Clinton on photo: 'Why is anybody concerned about this?"
"I know nothing about it," Clinton told ABC affiliate WFAA. "This is in the public domain. But let's just stop and ask yourself: 'Why are you -- why is anybody concerned about this?'"

Clinton said that she found questions about whether her campaign leaked the photo to be "really laughable."
Well, perhaps in the future there will be a way for technology to save us and reveal whether a photo is true, false, retouched, in context, miscaptioned, significant, upside down and backwards, a slam, a slur, an outright lie, laughable or merely a Rorschach Test.

Researchers Look to Spot Photo Hoaxes
The key, she said, is to use tools in combination. A criminal or hoaxer might be sophisticated enough to defeat one technique, but not all at once.

Fridrich's research takes advantage of the fact that all cameras have tiny flaws, so small they don't affect what the eye can see.
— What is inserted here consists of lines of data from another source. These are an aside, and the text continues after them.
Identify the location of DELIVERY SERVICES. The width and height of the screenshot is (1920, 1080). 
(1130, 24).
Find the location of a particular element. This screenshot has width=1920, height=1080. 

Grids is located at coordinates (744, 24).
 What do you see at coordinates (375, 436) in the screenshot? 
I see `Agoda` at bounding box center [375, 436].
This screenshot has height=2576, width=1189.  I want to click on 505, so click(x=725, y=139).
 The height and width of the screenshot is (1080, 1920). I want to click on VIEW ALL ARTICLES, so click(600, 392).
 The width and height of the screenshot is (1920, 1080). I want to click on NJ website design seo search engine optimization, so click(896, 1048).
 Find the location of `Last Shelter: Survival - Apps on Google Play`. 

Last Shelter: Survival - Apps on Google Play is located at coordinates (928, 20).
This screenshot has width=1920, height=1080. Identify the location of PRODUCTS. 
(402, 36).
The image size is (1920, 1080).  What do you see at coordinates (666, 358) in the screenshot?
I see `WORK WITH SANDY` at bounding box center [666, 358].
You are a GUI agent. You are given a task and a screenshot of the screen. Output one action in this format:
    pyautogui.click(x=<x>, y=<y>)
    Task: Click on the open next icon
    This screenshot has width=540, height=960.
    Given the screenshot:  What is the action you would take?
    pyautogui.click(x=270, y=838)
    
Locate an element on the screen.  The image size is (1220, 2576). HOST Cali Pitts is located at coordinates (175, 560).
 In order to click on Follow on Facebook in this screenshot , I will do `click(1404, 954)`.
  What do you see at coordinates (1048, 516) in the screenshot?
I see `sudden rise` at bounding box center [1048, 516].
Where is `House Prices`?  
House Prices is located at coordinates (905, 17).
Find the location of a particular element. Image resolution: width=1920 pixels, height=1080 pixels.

For example, her software could analyze a set of photographs taken by the same camera and notice that a certain, defective pixel is always dark. Seeing that pixel light up would suggest an alteration.

Dartmouth College professor Hany Farid, meanwhile, has developed a set of software tools he collectively calls Q-IF. He sells the programs for up to $25,000 a year.

One tool looks for the use of clone stamp, a feature for duplicating or erasing objects in an image. Two cloned flowers would appear identical and lack expected blemishes.

Another exploits how cameras capture color images. Color is a mixture of red, green and blue. Rather than have sensors that detect all three for each pixel, they generally alternate in a specific pattern. That pattern gets disrupted with airbrushing.
Yep, that does cost a lot. But at least we won't have to think about it ourselves.